DESCRIPTION (provided by applicant): It has been known for more than 50 years that experience-based changes in behavior (i.e., learning) and the mechanisms that store such changes come in at least two forms, one based in the hippocampus (a structure damaged in Alzheimer's Disease) and one outside the hippocampus. More recently, it has become clear that there are multiple memory areas, including the hippocampus, amygdala and striatum, which act in parallel, sometimes in cooperation, sometimes in competition, to control behavior. Modern imaging methods, including fMRI and PET scanning, have shown that this multiple memory system concept applies to humans as well as to other mammalian species, and have revealed important aspects of memory organization as learning proceeds. Unfortunately, the fMRI and PET methods are extremely expensive and, moreover, can be used only in immobilized or anesthetized subjects. Accordingly, our research plan is to use a novel, optical tomographic model to detect changes in memory structures in the course of learning by freely moving rats. This "diffuse optical tomography" (DOT) method permits us to look at the same hemodynamic variables measured by fMRI. Because we can detect oxy- and well as deoxy-hemoglobin by using 2 wavelengths, we can see aspects of the hemodynamic brain state not possible with current fMRI methods. We intend to use these capabilities in parallel with EEC recordings to look for changes that are expected to occur in three different memory areas while rats learn three different tasks. Prior lesion studies lead us to expect that the hippocampus will be preferentially activated in one task, the amygdala in a second, and the dorsal striatum in the third. A successful outcome to this promising work will constitute the beginning of a new study area that combines tomographic imaging in awake, freely moving animals with experimental methods impossible with humans. We anticipate that the proposed work will be of direct use in the analysis of pathological brain states and will in short order be applied to animal models of epilepsy, Alzheimer's Disease and other impairments of the nervous system.

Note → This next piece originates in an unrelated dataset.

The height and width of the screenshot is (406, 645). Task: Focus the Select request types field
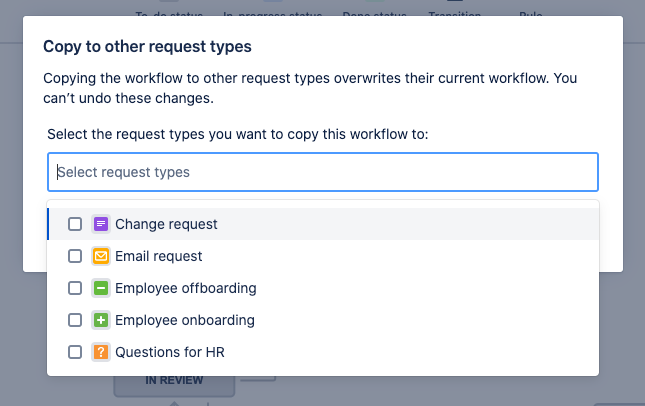323,172
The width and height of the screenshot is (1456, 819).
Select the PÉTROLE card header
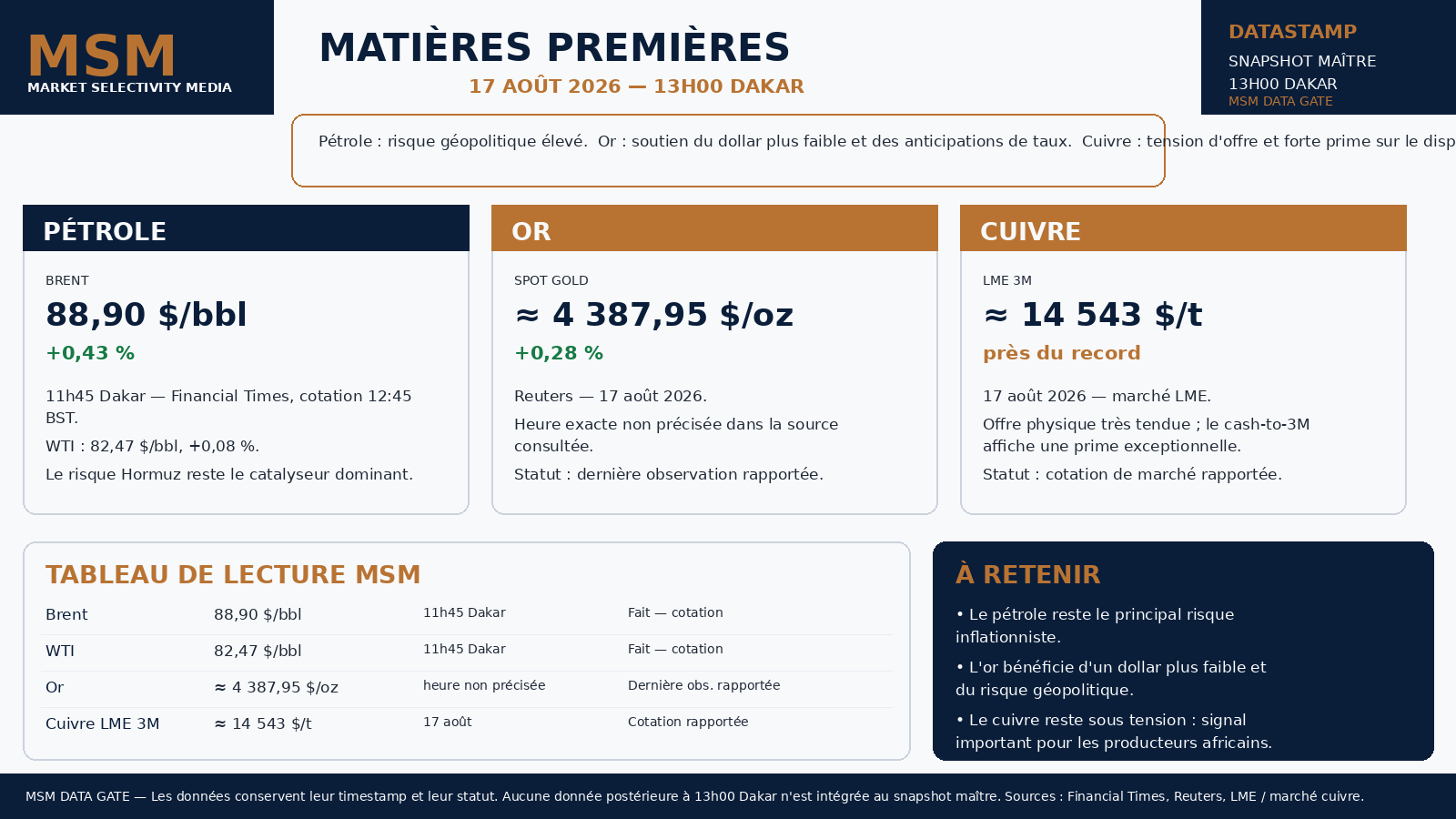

描述（由申请人提供）：50多年来，人们已经知道，基于经验的行为变化（即学习）和存储这些变化的机制至少有两种形式，一种基于海马体（阿尔茨海默病中受损的结构），另一种基于海马体之外。最近，人们已经清楚地认识到，有多个记忆区域，包括海马体、杏仁核和纹状体，它们有时在合作中，有时在竞争中并行地起作用，以控制行为。包括功能磁共振成像和PET扫描在内的现代成像方法表明，这种多重记忆系统概念适用于人类和其他哺乳动物物种，并揭示了学习过程中记忆组织的重要方面。不幸的是，功能磁共振成像和PET方法非常昂贵，而且只能用于固定或麻醉的受试者。因此，我们的研究计划是使用一种新颖的光学层析模型来检测自由运动大鼠在学习过程中记忆结构的变化。这种“漫射光学断层扫描”（DOT）方法允许我们观察fMRI测量的相同的血流动力学变量。因为我们可以通过使用两个波长来检测氧血红蛋白和脱氧血红蛋白，我们可以看到当前功能磁共振成像方法无法看到的血流动力学脑状态的各个方面。我们打算将这些功能与脑电图记录同时使用，以寻找当大鼠学习三种不同任务时，三个不同记忆区域可能发生的变化。先前的病变研究使我们期望海马体在一个任务中优先被激活，杏仁核在第二个任务中优先被激活，背纹状体在第三个任务中优先被激活。这项有希望的工作的成功结果将构成一个新的研究领域的开始，该研究领域将在清醒、自由活动的动物身上进行层析成像，并采用不可能在人类身上进行的实验方法。我们预计这项工作将直接用于病理脑状态的分析，并将在短期内应用于癫痫、阿尔茨海默病和其他神经系统损伤的动物模型。